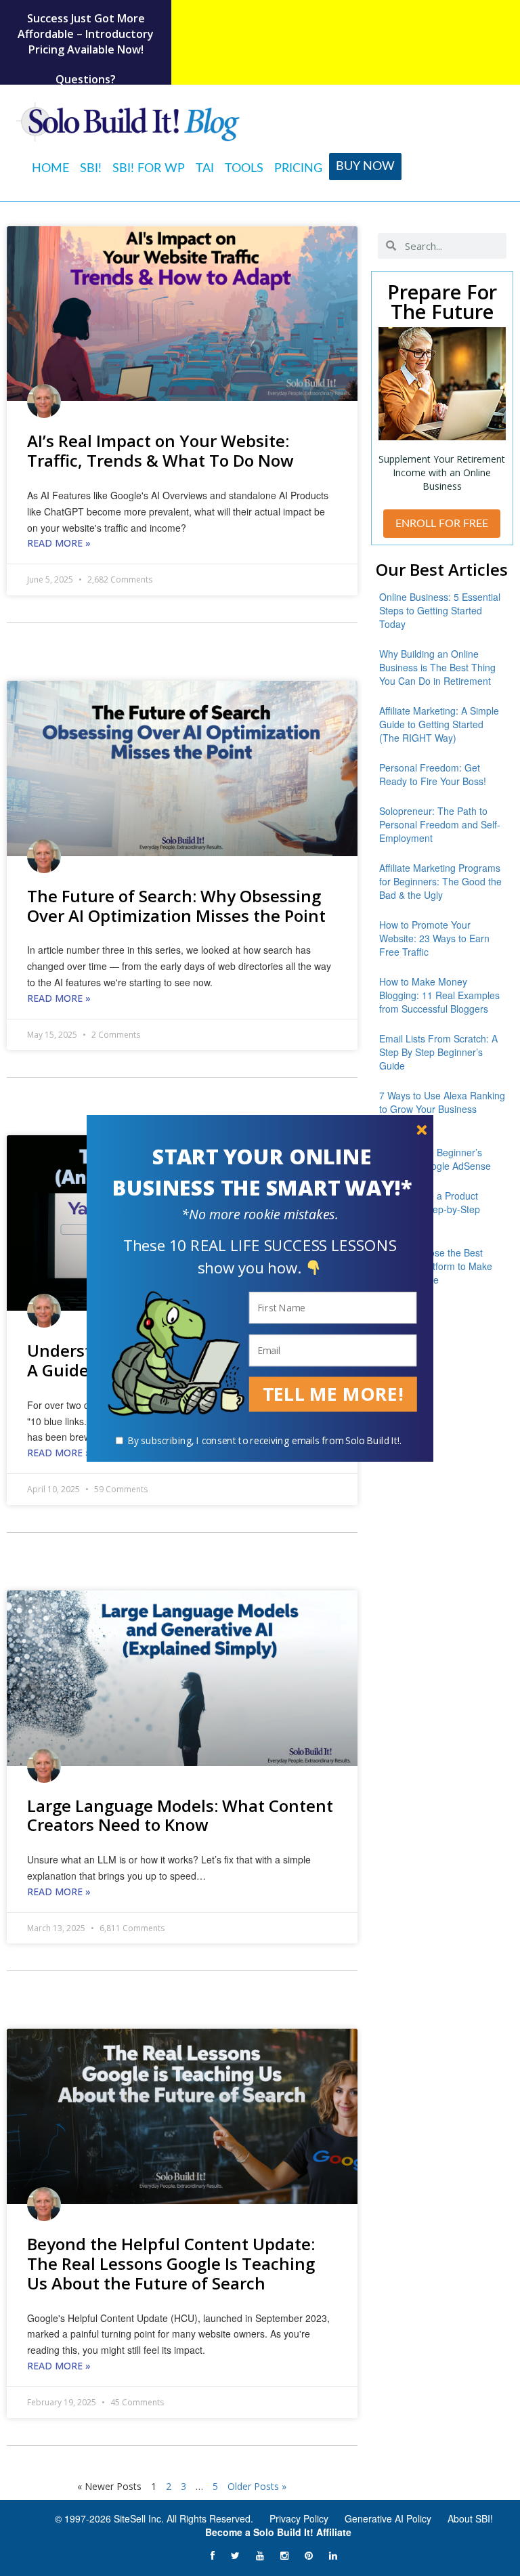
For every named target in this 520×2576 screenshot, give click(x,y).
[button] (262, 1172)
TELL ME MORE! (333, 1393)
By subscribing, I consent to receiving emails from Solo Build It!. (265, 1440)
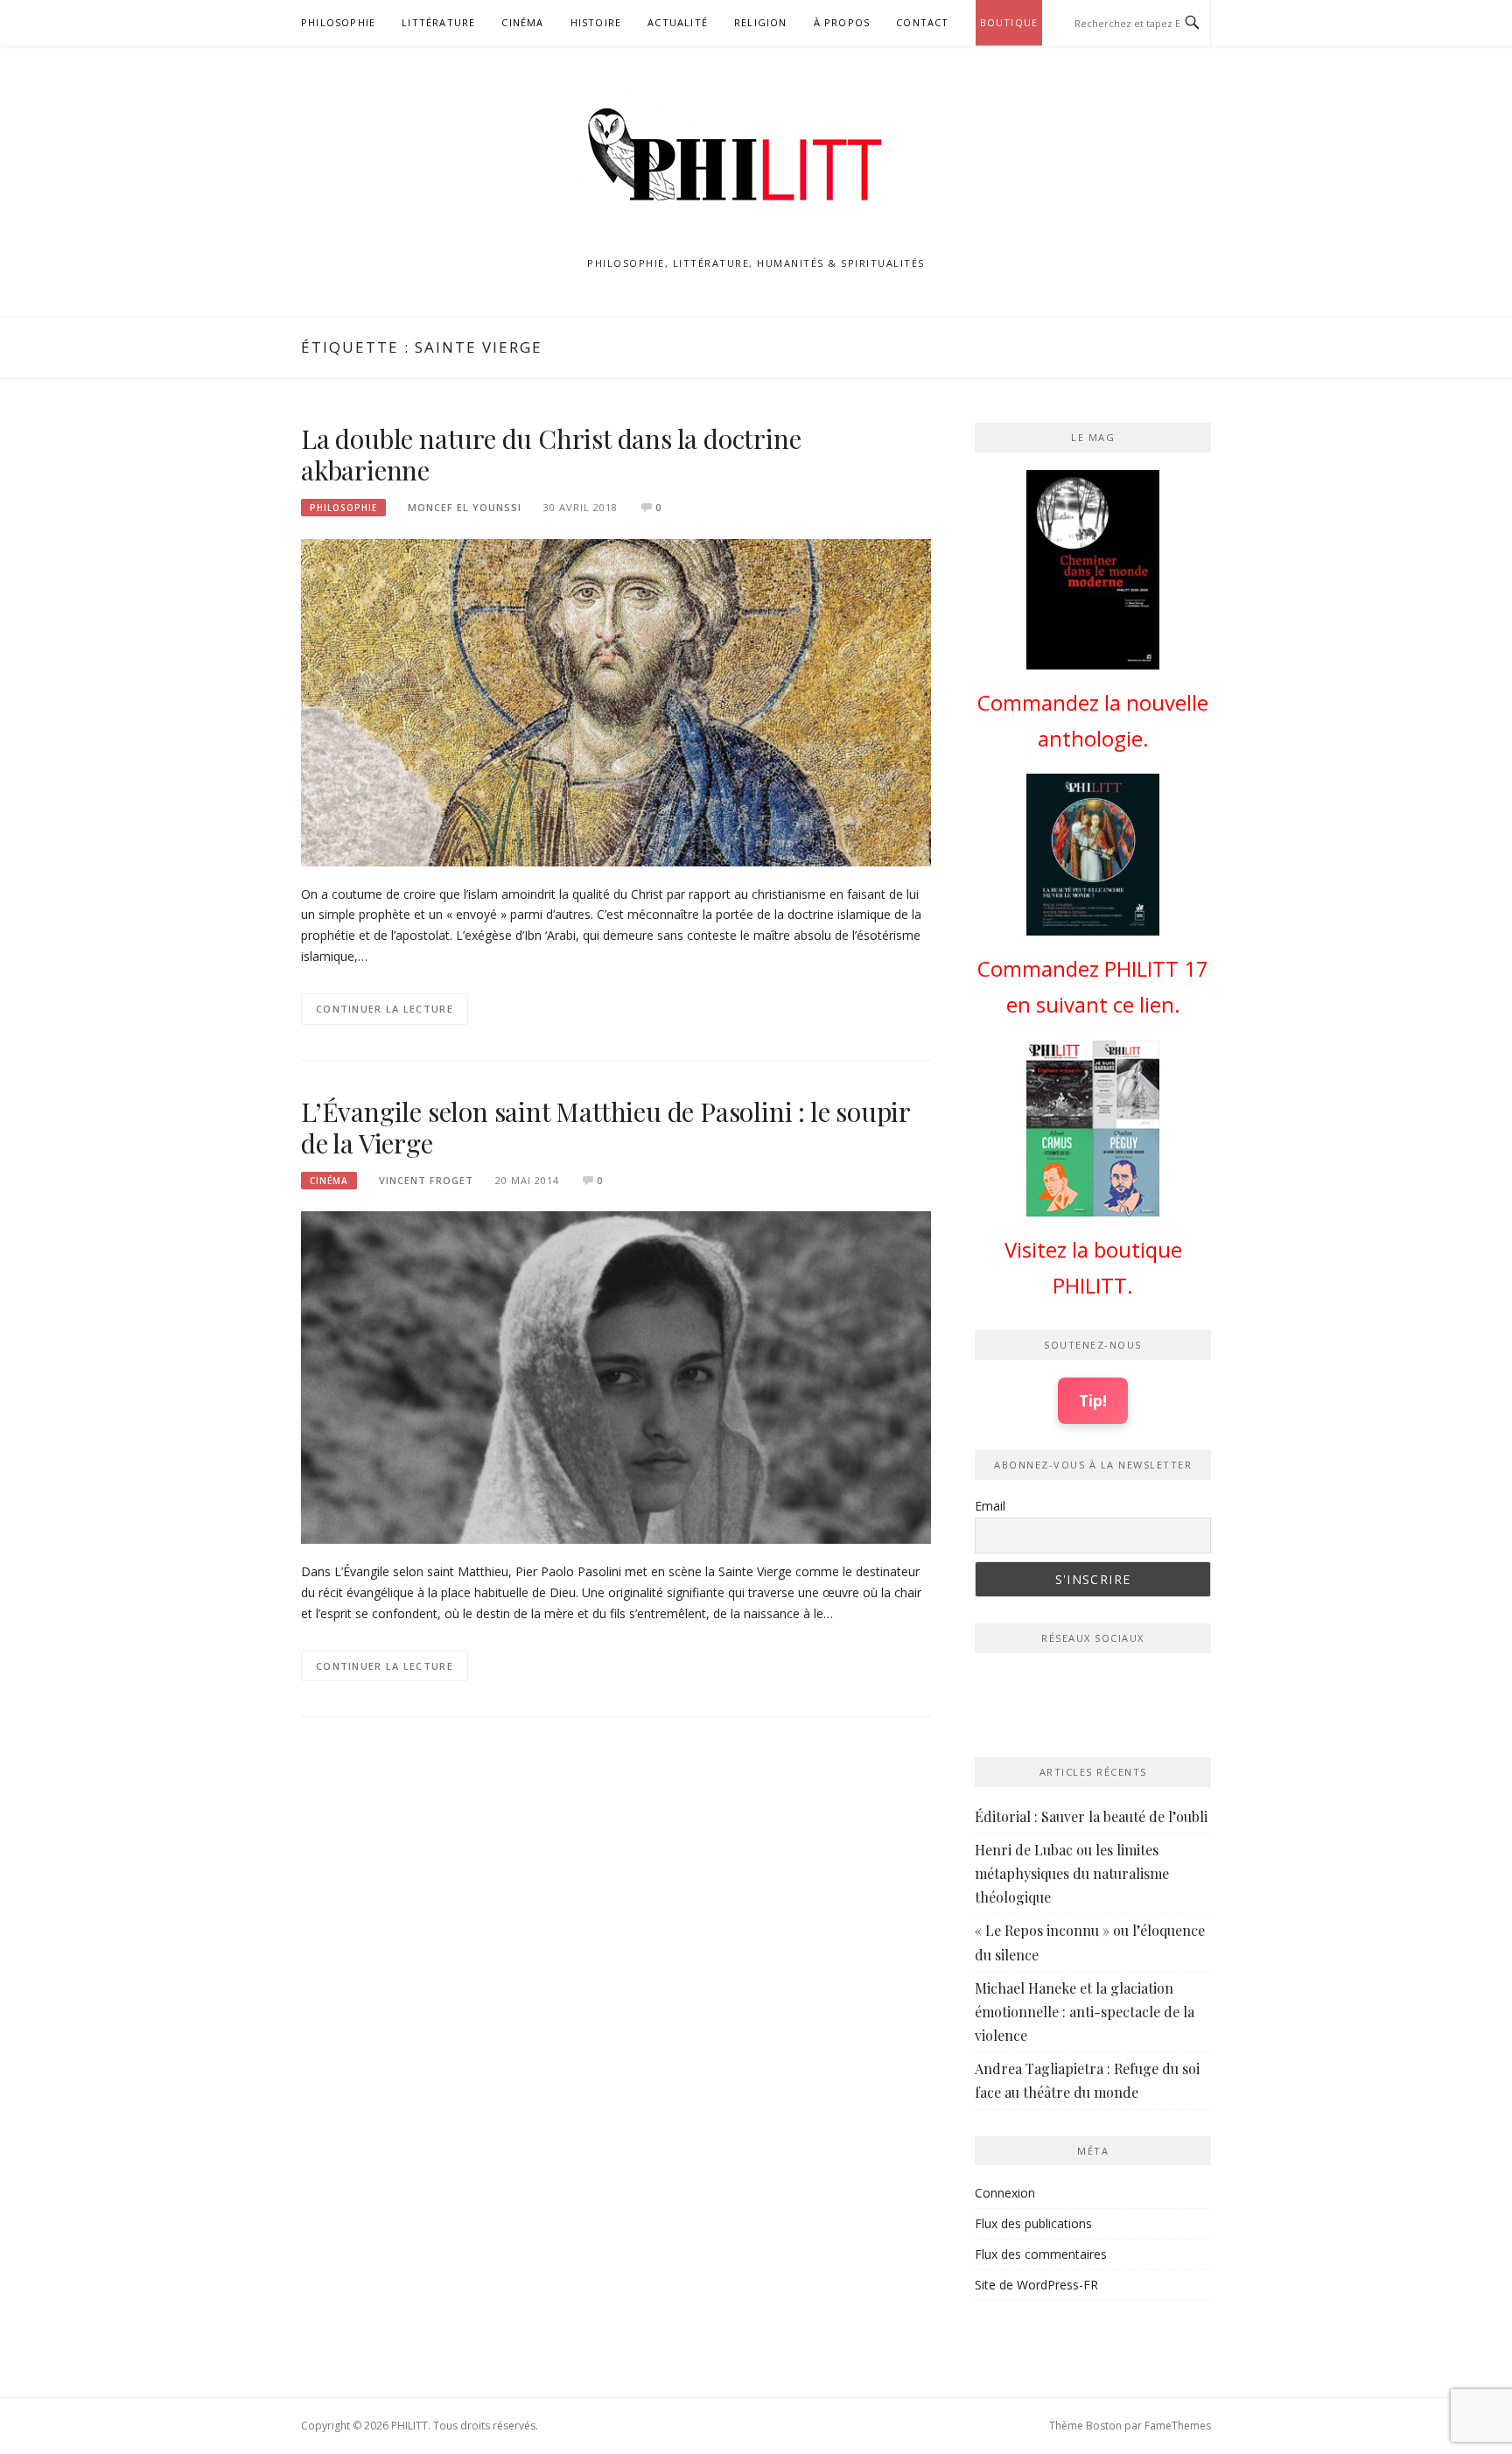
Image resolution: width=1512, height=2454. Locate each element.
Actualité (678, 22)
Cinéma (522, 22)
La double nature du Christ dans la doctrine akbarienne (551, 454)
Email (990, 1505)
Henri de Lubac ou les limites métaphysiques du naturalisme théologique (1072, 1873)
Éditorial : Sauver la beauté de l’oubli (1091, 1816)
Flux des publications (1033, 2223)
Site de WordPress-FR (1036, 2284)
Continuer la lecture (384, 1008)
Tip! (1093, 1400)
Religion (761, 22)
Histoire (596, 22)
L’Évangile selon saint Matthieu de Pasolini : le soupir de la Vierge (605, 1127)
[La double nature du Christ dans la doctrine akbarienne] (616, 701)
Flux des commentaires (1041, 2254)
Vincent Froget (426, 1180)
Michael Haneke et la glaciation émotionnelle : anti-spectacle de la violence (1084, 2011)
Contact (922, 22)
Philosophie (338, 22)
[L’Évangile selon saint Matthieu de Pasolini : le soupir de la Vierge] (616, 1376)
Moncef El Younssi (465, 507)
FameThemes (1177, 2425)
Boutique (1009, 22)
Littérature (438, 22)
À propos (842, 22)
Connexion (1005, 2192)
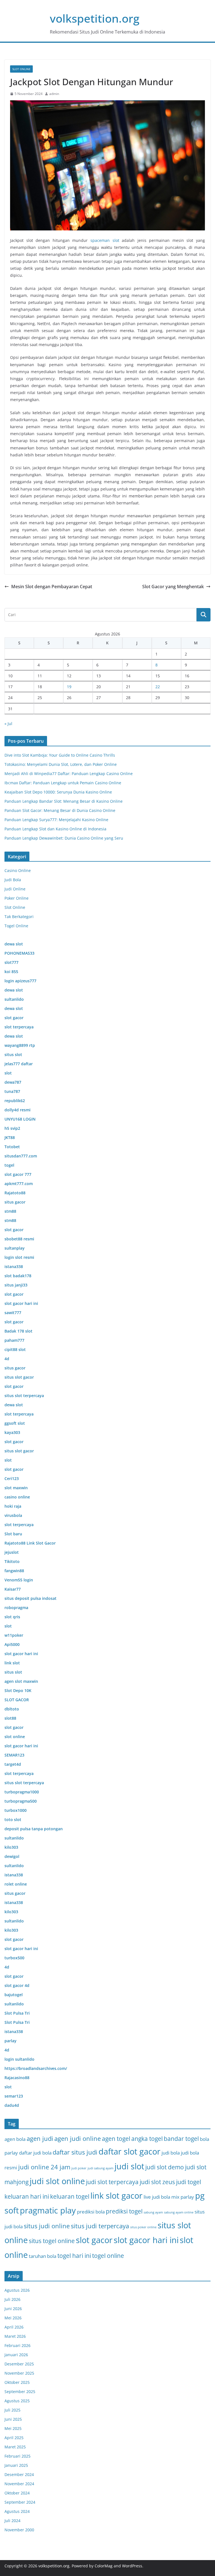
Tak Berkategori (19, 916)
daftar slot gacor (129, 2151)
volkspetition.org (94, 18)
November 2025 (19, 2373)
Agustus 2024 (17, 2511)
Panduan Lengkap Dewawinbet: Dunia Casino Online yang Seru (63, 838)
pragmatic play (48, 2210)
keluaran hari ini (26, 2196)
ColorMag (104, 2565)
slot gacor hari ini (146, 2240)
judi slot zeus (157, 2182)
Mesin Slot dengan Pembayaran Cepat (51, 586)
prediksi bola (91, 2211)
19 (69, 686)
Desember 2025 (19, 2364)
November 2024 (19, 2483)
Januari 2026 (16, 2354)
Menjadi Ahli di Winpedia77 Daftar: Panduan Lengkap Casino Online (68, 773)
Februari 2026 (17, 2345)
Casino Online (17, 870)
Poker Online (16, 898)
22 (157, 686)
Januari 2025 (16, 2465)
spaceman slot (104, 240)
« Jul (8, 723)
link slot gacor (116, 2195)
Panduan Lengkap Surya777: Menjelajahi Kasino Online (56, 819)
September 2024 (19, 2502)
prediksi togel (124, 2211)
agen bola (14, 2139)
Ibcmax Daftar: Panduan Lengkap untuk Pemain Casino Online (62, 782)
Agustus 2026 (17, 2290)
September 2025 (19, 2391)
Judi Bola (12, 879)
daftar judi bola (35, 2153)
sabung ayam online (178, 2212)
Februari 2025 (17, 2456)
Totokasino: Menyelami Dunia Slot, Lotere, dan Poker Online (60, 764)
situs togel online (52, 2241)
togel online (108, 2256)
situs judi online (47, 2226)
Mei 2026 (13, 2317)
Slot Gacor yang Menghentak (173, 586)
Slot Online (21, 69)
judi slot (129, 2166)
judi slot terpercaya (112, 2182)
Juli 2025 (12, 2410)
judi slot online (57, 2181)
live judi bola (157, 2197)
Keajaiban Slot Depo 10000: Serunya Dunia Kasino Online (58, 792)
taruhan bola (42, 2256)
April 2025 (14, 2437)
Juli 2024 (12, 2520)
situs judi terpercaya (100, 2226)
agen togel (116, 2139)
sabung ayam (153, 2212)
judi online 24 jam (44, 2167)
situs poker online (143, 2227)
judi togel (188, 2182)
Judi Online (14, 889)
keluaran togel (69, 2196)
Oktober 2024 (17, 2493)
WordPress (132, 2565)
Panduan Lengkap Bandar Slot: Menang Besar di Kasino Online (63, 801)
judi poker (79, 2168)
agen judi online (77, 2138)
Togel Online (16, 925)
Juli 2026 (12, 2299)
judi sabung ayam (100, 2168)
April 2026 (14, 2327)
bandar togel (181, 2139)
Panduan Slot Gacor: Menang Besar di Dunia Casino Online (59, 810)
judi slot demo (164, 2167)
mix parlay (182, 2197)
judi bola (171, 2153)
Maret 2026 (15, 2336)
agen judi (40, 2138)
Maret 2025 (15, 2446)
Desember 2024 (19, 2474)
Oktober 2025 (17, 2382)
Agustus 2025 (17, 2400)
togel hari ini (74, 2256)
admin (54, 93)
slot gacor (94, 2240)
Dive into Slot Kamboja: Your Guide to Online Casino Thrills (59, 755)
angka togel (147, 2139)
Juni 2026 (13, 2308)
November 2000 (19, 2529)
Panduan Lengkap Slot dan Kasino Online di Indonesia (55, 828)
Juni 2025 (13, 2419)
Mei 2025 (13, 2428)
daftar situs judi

** Task to complete **
Take from the material above every line that includes the word "akbarienne".

** Response area **
La double nature du Christ dans la doctrine akbarienne (551, 454)
[La double nature du Christ dans la doctrine akbarienne] (616, 701)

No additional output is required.